## EJERCICIOS PROPUESTOS
A) Indica si cada afirmación coincide con el pasaje sobre Manasés y justifica el sí o el no con las palabras exactas del texto que lo deciden: (i) Manasés quemó a su hijo como sacrificio en el valle de Ben-hinom. (ii) Los asirios se llevaron a Manasés prisionero a Nínive. (iii) Manasés y su pueblo hicieron caso cuando Dios les mostró su error.
B) Transcribe sin cambios el fragmento del pasaje sobre Manasés que se abre con las palabras que contienen "Pero los israelitas" y se cierra con "prisionero a Babilonia.".

## TEXTO DE LECTURA
..............................
Manasés construyó altares para esos astros en los patios del templo de Dios, aun cuando Dios había dicho que ese templo sería su casa en Jerusalén por siempre. Puso la imagen de un ídolo en el templo de Dios, practicó la hechicería y la brujería, y se hizo amigo de brujos y espiritistas. También hizo quemar a su hijo como un sacrificio en el valle de Ben-hinom. Su comportamiento fue tan malo, que Dios se enojó mucho. Dios les había dicho a David y a su hijo Salomón: De todas las ciudades de Israel ha elegido a Jerusalén, para poner allí mi templo y vivir en él para siempre. Si los israelitas obedecen todos los mandamientos que le di a Moisés, no los expulsaré del país que les he dado.
Pero los israelitas no obedecieron a Dios, y Manasés les enseñó a cometer peores pecados que los que habían cometido las naciones que Dios había destruido cuando los israelitas llegaron a la región. Dios les hizo ver a Manasés y a su pueblo que estaban equivocados, pero ellos no le hicieron caso.
Entonces Dios hizo que los jefes del ejército del rey de Asiria atacaron a los israelitas. Los asirios apresaron a Manasés y lo humillaron, pues le pusieron un gancho en la nariz, lo ataron con cadenas de bronce y se lo llevaron prisionero a Babilonia.
..............................
## DATOS ALMACENADOS
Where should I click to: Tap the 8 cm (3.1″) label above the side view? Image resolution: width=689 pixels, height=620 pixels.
..............................
## RESPUESTAS POR TAREA
A)
(i) Sí: «También hizo quemar a su hijo como un sacrificio en el valle de Ben-hinom».
(ii) No: «se lo llevaron prisionero a Babilonia».
(iii) No: «pero ellos no le hicieron caso».

B)
Pero los israelitas no obedecieron a Dios, y Manasés les enseñó a cometer peores pecados que los que habían cometido las naciones que Dios había destruido cuando los israelitas llegaron a la región. Dios les hizo ver a Manasés y a su pueblo que estaban equivocados, pero ellos no le hicieron caso.
Entonces Dios hizo que los jefes del ejército del rey de Asiria atacaron a los israelitas. Los asirios apresaron a Manasés y lo humillaron, pues le pusieron un gancho en la nariz, lo ataron con cadenas de bronce y se lo llevaron prisionero a Babilonia.